The Environmental Protection Agency is dragging its feet and holding up court challenges to new carbon regulations, 14 states charged Wednesday as the legal battle over President Obama’s climate-change agenda heats up across the country.
West Virginia Attorney General Patrick Morrisey, along with officials in Arizona, Colorado, Florida, Texas, Kentucky and other states, filed federal Freedom of Information Act requests Wednesday to find out why the EPA has yet to publish the so-called Clean Power Plan in the Federal Register.
The plan — which limits carbon emissions from U.S. power plants and will raise electricity rates for most Americans, federal data show — was finalized in early August.
More than two months later, it has yet to be published in the Federal Register, and that delay is preventing states from mounting legal challenges to the plan, Mr. Morrisey and others say.
“Publishing a rule typically occurs much faster than it has in this case. Our goal is to understand the cause behind the unusually long delay between the finalization and publication of the Clean Power Plan,” Mr. Morrisey said in a statement. “We want to help the public understand why one of most widely criticized rules in our nation’s history is being subject to such unexplained delays. This harms the states and undermines the availability of review by our courts.”
States and energy companies are certain to sue over the regulations, which form the centerpiece of Mr. Obama’s broader climate-change agenda.
Previous court decisions, however, have made clear that lawsuits challenging the Clean Power Plan cannot be filed until the rules are finalized and formally published.
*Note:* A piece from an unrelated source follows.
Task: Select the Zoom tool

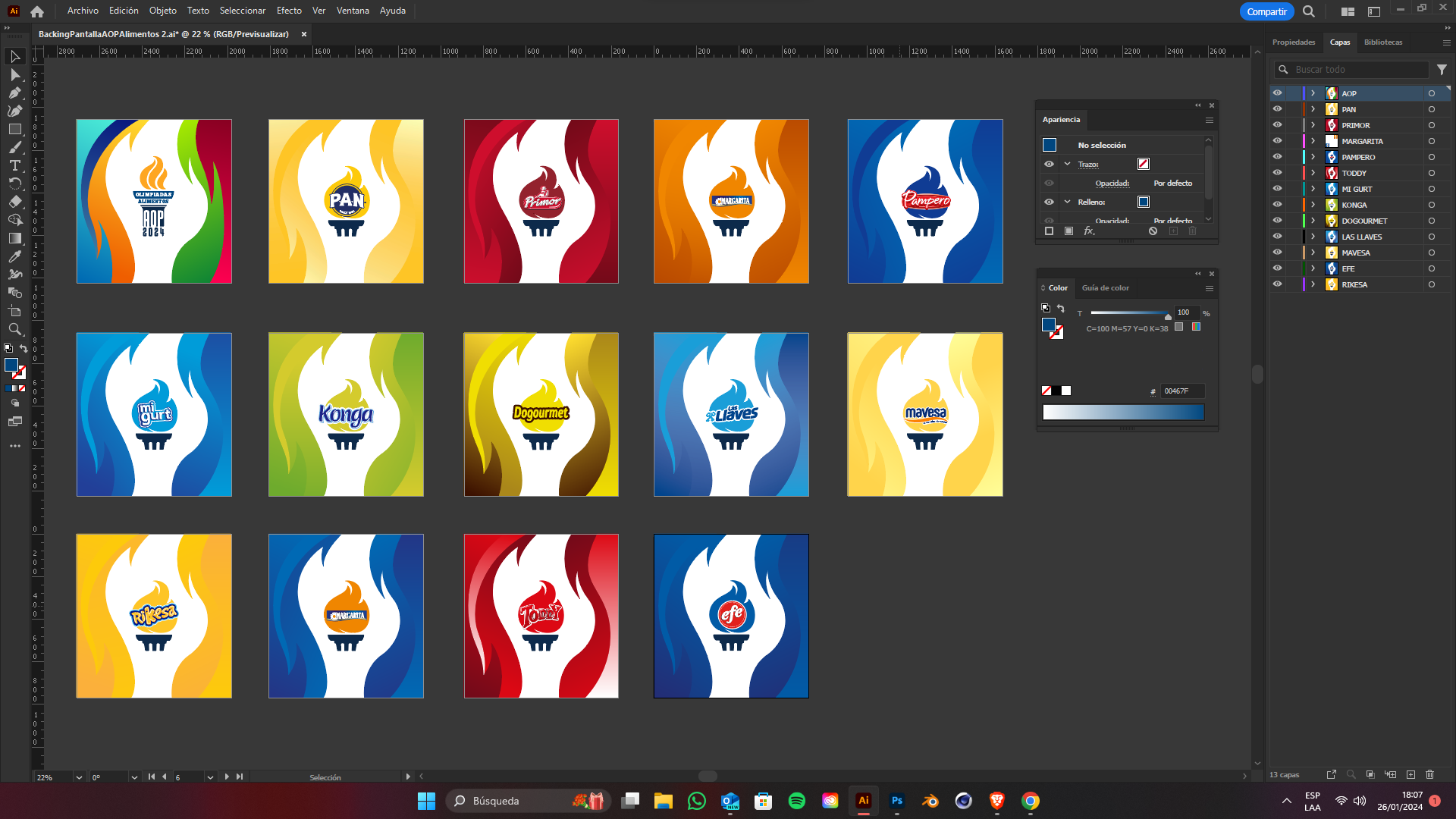Action: click(14, 329)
As a result, EPA’s delay — much longer than the typical period for publishing rules in the Federal Register, which often takes just a matter of weeks — has left states in the position of crafting plans to meet the new carbon standards without the ability to challenge the plan in court.
In a statement, the agency said it has no control over the Federal Register process but expects the rules to be published within the next few weeks.
“EPA is following the normal process with the Office of the Federal Register, and has sought expedited publication of the Clean Power Plan. The Office of the Federal Register is a separate agency, and EPA does not control the timing of publication. EPA expects, based on past experience with other large rules, that the final rule will be published in the Federal Register by late October,” EPA spokeswoman Laura Allen said in an email.
Agency officials added that while it’s common for some rules to be published within weeks, the Clean Power Plan is so large it’s simply taking more time to complete the process. The rule, finalized on Aug. 3, is more than 1,500 pages long.
Meanwhile, Republicans on Capitol Hill say the regulations, and the way in which they’re being implemented, have put states in a bind. Under the plan, states are required to come up with their own methods for reducing power-plant pollution to meet the EPA’s broader goal of cutting overall U.S. carbon emissions by 32 percent by 2030.
If states fail to develop their own plans, the EPA will do it for them.
Many lawmakers say the framework is problematic on several fronts, chiefly because states must immediately begin figuring out how to comply with the plan even though it may ultimately be struck down in court.
“The threat of being subject to a federal plan is putting states between a rock and a hard place — either devote significant state resources to develop a state plan in response to a rule that is likely to be struck down by the courts, or become subject to mandatory federal controls in less than a year after rule’s publication,” Rep. Fred Upton, Michigan Republican and chairman of the House Energy and Commerce Committee, said at a Wednesday House hearing on the administration’s climate agenda.